Questi testi possono includere manuali, studi specifici, monografie o articoli accademici rilevanti. Ogni riferimento deve avere un senso all’interno del discorso: ogni libro citato dovrebbe contribuire a sostenere un argomento, chiarire un concetto o offrire una prospettiva critica.
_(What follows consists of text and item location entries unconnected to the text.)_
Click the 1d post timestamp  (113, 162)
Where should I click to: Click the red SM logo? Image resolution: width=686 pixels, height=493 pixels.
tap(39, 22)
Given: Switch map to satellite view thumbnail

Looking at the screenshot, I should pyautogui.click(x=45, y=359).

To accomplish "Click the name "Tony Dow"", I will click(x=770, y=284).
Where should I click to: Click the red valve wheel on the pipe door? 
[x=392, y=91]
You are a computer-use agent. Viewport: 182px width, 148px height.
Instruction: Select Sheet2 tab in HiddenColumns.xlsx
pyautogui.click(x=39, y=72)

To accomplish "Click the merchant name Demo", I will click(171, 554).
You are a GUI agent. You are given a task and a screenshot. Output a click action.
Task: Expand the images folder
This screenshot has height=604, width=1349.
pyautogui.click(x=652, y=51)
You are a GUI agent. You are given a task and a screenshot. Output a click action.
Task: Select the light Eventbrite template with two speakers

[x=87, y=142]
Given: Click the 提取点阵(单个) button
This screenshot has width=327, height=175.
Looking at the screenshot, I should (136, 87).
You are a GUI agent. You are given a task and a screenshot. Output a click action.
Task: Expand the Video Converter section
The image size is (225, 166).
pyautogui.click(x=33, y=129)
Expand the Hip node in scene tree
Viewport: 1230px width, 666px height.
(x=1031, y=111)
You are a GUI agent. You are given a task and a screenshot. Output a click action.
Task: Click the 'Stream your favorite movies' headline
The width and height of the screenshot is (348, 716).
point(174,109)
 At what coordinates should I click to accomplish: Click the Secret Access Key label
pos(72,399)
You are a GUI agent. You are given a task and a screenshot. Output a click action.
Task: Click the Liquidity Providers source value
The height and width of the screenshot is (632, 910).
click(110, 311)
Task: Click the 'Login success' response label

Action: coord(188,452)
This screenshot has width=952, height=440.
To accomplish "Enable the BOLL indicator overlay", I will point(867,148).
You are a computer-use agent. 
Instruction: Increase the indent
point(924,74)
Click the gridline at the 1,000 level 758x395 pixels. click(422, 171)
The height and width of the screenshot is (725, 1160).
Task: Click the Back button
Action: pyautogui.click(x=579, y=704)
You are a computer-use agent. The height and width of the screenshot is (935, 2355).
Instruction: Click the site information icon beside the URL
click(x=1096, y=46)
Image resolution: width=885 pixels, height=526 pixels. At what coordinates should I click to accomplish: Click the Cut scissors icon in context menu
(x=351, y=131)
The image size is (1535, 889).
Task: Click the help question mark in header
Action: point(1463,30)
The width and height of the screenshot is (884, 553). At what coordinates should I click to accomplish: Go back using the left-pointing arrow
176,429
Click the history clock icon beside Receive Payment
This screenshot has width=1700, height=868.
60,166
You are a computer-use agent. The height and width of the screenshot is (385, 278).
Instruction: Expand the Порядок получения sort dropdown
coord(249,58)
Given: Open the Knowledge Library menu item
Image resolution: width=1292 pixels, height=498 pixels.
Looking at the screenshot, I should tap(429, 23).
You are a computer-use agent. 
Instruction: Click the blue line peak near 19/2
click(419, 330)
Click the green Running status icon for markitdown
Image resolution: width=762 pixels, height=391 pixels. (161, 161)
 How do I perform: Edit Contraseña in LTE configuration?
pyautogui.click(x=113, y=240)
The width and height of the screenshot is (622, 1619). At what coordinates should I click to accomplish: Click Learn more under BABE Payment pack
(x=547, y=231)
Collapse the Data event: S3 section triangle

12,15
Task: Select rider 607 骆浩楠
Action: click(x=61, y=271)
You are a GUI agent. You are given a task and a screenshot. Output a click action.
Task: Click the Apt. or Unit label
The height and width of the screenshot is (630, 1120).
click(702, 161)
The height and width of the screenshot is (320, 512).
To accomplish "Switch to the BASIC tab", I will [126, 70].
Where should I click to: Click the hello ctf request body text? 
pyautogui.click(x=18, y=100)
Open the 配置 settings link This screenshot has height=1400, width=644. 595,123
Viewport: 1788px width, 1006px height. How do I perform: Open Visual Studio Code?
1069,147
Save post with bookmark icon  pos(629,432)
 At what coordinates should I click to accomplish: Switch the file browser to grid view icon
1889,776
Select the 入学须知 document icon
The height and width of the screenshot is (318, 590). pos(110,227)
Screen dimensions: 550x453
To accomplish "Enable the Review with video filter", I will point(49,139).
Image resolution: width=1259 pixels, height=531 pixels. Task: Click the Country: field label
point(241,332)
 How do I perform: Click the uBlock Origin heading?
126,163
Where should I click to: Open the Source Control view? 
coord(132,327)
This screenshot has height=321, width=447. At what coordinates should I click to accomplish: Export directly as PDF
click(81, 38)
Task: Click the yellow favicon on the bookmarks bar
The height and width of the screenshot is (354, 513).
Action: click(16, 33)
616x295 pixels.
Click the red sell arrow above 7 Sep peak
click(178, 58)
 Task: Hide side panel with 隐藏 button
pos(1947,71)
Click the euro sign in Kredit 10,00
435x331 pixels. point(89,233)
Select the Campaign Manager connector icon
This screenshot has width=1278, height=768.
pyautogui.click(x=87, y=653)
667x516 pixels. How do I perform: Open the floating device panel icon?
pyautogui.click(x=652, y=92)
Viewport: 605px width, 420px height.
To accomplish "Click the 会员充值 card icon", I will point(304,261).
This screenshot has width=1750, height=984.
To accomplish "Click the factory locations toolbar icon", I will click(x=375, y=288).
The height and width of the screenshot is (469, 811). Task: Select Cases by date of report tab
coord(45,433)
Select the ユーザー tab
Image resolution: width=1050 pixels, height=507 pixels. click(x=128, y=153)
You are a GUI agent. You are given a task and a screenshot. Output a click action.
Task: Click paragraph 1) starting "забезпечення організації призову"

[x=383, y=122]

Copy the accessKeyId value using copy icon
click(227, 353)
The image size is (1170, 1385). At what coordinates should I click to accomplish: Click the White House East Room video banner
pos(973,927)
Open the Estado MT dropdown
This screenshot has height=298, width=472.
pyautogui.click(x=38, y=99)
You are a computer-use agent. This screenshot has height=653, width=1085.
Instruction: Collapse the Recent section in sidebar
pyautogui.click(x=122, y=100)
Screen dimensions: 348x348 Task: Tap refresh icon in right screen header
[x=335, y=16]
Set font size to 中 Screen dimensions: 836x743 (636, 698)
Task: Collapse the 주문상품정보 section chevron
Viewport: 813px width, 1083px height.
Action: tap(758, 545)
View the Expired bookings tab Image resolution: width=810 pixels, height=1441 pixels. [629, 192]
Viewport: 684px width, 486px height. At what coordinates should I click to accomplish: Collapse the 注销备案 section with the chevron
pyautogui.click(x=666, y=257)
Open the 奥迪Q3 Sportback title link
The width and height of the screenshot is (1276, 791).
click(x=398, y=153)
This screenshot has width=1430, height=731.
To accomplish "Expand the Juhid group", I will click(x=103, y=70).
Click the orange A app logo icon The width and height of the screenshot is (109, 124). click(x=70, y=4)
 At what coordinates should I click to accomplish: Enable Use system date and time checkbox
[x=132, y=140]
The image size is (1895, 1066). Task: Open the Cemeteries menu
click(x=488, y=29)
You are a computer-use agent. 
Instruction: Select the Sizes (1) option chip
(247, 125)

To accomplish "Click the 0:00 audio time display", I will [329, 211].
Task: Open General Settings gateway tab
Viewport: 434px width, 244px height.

È importante ricordare che la tesi triennale ha un formato più sintetico rispetto a quella magistrale, dove le fonti tendono ad aumentare — mediamente tra le 4 e le 6 pagine di bibliografia — proprio per la maggiore profondità richiesta. Ma anche in quel caso, la scelta delle opere deve essere mirata e non dispersiva.

Insomma, non farsi prendere dall’ansia del numero. Meglio pochi testi ben padroneggiati che una lunga lista di letture superficiali. Il relatore apprezzerà molto di più una bibliografia selezionata con cura e utilizzata in modo consapevole. Alla fine, non conta quanti libri hai citato, ma come li hai usati.